Late diagnosis of CHD and its associated factors in Kenya: an analytic cross-sectional study

Document Type



Paediatrics and Child Health (East Africa)


Introduction: Burden of CHD in Africa is generally underestimated mainly due to significant under-reporting and early-related fetal and neonatal mortality.

Objectives: Determine the prevalence and factors associated with late diagnosis of CHD seen at three tertiary care hospitals in Kenya.

Design: A cross-sectional study on paediatric patients with CHDs, aged 0–18 years, seen over a 5-year period, between January, 2011 and December, 2016.

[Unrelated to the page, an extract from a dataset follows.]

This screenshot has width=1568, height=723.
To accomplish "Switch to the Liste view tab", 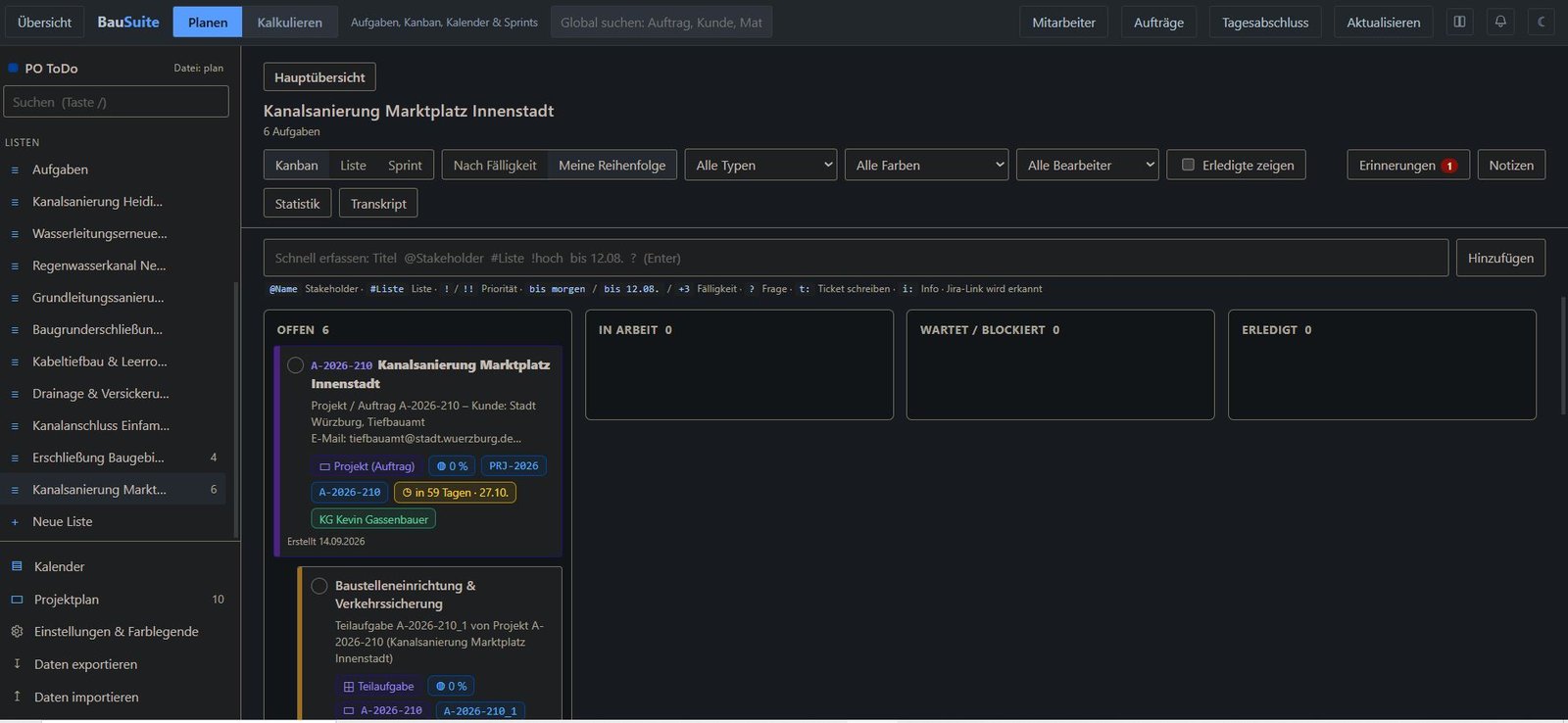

Setting: Aga Khan University Hospital Nairobi, Mater Hospital, and Kenyatta National Hospital.

Methods: Patients were stratified into those diagnosed late (>1 year of age) and those diagnosed early (<1 year of>age). Multiple logistic regression analysis was done to determine factors associated with late diagnosis.

Results: The study enrolled 411 patients, with equal gender distribution. Prevalence of late diagnosis (>1 year of age) of CHD was 60.6% (95% CI 55.7–65.3). Median age at diagnosis was 15 (IQR 5–48) months. Presence of a cardiac murmur (OR = 0.87; 95% CI 0.72–0.92, p-value = 0.016) and level of parental education (OR = 4.99; 95% CI 2.25–11.40, p-value <0001) were associated with a decreased odds of late diagnosis. Other factors like cyanosis, an increase in the number of healthcare workers and healthcare facilities per 10,000 population showed some association with decreased odds of late diagnosis of CHD, but these were not statistically significant.

Conclusion: Late diagnosis of CHD remains alarmingly high in our setting. Initiatives to enhance early detection and screening of CHD should be adopted to reduce related mortality and morbidity.